Armi, munizioni e materie prime: ecco il piano Ue dopo lo choc

Il documento sulla sicurezza economica dell'Unione europea conferma la volontà di Bruxelles di rafforzare la propria indipendenza
Josep Borrell Ue (ANSA)

“Con la pandemia abbiamo scoperto che nemmeno un grammo di paracetamolo veniva prodotto in Ue. E ora stiamo riscontrando che non abbiamo abbastanza materie prime per produrre munizioni per l’Ucraina”. Le parole dell’Alto rappresentante dell’Unione europea per la Politica estera, Josep Borrell, spiegano molto delle basi su cui sorge la nuova strategia per la sicurezza economica. Si tratta di un primo step che non ha ancora nulla di particolarmente concentro. Il documento vero, stando alle dichiarazioni che giungono da Bruxelles, dovrebbe arrivare entro la fine dell’anno. Tuttavia, il segnale che giunge dall’Unione europea è eloquente: il timore di essere eccessivamente dipendenti dall’esterno, in particolare da potenze considerate rivali, è diventato un elemento essenziale della strategia del Vecchio Continente.

La crisi e il rischio dipendenza

L’emergenza ha dunque scosso l’Unione europea da una situazione su cui molti osservatori avevano lanciato l’allarme negli anni precedenti. Il blocco continentale di fronte alle crisi globali, non può reggersi su un sistema di interscambio necessario. Perché basta poco, qualsiasi elemento in grado di interrompere il flusso dell’approvvigionamento, per far sì che Bruxelles si trovi in una situazione di enorme difficoltà strategica.

Le quattro aree di intervento

A confermare questo timore strategico dell’Ue, le quattro aree individuate dal documento della Commissione come principali fattori di rischio:

  • Le catene di approvvigionamento e la sicurezza energetica;
  • La sicurezza legata alle infrastrutture critiche;
  • La sicurezza tecnologica;
  • Armi e dipendenze economiche che rendono possibile essere oggetto delle leve negoziali altrui.

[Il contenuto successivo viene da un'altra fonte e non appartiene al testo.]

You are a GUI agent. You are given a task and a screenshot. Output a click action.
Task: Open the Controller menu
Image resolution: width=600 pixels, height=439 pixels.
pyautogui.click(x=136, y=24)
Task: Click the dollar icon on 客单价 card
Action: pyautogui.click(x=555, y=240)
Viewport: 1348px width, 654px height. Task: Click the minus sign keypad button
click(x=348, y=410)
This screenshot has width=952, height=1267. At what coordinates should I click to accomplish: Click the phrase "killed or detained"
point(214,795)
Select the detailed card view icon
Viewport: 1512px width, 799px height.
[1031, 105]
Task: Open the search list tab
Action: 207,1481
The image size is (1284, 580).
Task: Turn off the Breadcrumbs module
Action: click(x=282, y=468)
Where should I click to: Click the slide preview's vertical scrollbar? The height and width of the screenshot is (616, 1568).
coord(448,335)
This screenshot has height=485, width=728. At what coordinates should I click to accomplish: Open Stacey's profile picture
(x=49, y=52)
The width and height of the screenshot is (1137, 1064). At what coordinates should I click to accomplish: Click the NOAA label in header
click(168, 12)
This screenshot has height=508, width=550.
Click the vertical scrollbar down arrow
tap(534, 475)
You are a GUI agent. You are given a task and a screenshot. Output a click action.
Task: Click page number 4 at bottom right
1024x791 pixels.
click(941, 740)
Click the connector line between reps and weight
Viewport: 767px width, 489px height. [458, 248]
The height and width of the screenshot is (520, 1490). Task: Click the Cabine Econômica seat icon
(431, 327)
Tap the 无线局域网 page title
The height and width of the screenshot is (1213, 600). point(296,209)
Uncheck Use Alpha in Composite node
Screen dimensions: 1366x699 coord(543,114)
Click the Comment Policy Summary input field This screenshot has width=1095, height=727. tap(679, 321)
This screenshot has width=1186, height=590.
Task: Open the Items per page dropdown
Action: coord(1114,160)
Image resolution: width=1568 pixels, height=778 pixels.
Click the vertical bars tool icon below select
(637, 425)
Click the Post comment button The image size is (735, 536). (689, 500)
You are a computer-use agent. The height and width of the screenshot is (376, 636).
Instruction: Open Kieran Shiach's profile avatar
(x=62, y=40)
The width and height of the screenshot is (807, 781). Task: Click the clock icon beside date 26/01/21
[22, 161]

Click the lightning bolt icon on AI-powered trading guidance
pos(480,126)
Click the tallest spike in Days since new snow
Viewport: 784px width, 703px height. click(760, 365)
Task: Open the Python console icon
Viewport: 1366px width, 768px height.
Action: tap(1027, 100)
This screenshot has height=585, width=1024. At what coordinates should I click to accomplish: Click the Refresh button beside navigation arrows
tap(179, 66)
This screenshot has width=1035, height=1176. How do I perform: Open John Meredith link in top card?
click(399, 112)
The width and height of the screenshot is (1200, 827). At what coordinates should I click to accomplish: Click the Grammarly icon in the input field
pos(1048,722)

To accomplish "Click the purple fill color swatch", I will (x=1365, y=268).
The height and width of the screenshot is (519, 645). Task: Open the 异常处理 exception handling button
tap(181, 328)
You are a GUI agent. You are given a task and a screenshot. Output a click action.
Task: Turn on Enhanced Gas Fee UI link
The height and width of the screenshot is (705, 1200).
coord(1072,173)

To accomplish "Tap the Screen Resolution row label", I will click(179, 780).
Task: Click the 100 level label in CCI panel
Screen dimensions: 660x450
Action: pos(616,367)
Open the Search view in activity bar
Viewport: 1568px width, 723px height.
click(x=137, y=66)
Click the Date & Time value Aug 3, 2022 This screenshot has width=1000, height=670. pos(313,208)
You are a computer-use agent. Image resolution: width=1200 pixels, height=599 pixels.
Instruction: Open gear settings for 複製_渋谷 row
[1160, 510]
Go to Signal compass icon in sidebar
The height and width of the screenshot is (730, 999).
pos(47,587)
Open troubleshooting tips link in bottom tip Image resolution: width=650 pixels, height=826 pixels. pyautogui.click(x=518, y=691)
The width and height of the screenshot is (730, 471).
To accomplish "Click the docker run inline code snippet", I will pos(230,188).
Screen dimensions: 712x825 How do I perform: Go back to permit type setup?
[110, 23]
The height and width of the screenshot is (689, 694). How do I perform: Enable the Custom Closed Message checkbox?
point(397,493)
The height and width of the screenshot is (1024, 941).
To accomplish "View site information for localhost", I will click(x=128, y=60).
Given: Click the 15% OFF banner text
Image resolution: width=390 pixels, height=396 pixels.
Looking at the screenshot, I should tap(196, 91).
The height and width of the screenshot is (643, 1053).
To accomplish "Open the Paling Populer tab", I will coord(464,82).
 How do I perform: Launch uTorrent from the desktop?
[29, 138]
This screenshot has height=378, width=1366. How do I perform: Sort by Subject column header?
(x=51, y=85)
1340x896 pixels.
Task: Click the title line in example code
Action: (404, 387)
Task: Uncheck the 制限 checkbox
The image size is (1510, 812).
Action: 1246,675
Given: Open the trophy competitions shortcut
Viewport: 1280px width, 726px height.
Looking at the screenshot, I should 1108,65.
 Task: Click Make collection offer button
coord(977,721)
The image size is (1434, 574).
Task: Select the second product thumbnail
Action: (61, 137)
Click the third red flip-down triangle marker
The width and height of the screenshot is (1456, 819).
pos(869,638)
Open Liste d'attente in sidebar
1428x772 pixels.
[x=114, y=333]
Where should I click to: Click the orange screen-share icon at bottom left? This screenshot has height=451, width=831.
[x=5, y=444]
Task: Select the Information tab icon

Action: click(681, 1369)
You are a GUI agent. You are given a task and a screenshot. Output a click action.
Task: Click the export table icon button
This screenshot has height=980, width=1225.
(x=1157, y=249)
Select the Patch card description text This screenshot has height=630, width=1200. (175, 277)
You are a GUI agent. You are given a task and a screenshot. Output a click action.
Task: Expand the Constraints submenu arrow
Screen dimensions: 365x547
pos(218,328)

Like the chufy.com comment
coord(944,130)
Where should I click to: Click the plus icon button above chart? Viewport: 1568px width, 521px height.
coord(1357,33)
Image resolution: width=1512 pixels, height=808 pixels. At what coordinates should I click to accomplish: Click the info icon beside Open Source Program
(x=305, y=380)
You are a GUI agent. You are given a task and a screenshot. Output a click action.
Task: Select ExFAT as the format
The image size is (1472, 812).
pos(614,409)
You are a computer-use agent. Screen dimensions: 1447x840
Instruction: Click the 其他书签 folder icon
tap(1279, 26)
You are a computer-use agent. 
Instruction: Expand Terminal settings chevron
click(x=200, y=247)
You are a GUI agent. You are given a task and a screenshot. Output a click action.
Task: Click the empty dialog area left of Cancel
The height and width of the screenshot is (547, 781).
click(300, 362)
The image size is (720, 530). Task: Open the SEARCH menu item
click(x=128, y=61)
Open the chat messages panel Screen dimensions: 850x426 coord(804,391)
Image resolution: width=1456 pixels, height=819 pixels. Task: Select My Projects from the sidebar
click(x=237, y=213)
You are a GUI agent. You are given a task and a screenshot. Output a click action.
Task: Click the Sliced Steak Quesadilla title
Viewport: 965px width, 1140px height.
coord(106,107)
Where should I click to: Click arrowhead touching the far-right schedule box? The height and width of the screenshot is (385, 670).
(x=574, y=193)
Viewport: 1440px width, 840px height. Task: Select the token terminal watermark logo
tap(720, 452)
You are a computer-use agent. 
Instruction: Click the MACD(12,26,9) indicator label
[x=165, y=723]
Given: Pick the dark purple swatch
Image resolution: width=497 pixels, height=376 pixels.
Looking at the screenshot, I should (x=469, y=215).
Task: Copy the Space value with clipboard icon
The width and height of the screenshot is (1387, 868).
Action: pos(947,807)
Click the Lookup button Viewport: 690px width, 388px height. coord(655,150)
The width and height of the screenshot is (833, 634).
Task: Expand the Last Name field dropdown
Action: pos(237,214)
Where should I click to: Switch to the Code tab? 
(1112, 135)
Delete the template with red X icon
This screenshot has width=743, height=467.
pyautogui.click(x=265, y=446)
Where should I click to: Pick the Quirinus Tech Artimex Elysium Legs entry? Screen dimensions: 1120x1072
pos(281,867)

I settori identificati dai funzionari Ue sono di fatto quelli la cui debolezza si è resa sempre più evidente nel corso degli ultimi anni. E anche se l’Unione ha preferito non citare esplicitamente i Paesi terzi a cui si rivolge come potenziali “minacce”, è chiaro che dietro a questa apparenza vi siano soprattutto due giocatori, Cina e Russia, in cui il primo gioca un ruolo di primo piano nella scelta dell’agenda sulla sicurezza economica europea, senza dimenticare la rilevanza della guerra nella percezione del secondo.

Un documento post-emergenza

Le cronache confermano che questa strategia europea segua di fatto il flusso degli eventi, realizzando una manovra che appare anche di emergenza. Le catene di approvvigionamento sono risultate estremamente fragili soprattutto nel primo periodo della gestione della pandemia, ma anche quando ci si è resi conto che la guerra ha modificato il rischio per alcuni flussi commerciali essenziali per l’Europa. La sicurezza energetica è stato un pilastro del periodo in cui si parlava della transizione energetica in chiave soprattutto ecologica, ma lo è diventata in maniera ancora più importante quando la guerra in Ucraina ha concretizzato la decisione di Ue e Occidente per sganciarsi dalla fornitura di gas e petrolio russi. La sicurezza delle infrastrutture critiche è un elemento su cui da anni gli analisti concordano come punto fondamentale del programma di sicurezza di qualsiasi potenza Nato e Ue: ma è solo con il conflitto e con i sabotaggi al Nord Stream, così come con la svolta della diversificazione energetica in diversi fronti europei che si è manifestata la vulnerabilità del Vecchio Continente davanti alla nuova realtà geopolitica.

La guerra e le munizioni Ue

Infine, anche sul piano delle armi e delle munizioni, le difficoltà nel recepire materie prime è diventato un problema essenziale in particolare con la necessità di rifornire l’Ucraina di questi elementi. La guerra, un conflitto tradizionale e molto meno votato alla tecnologia rispetto alla pianificazione strategica dell’Occidente, ha rilevato le grandi difficoltà dell’industria Ue nel reperire risorse necessarie a produrre quantità sufficienti per gestire un conflitto di cui non è parte in causa. Confermando quindi l’idea che questi shock hanno costruito le basi per un documento strategico che rappresenta il futuro prossimo delle relazioni tra l’Ue e i giganti del mondo.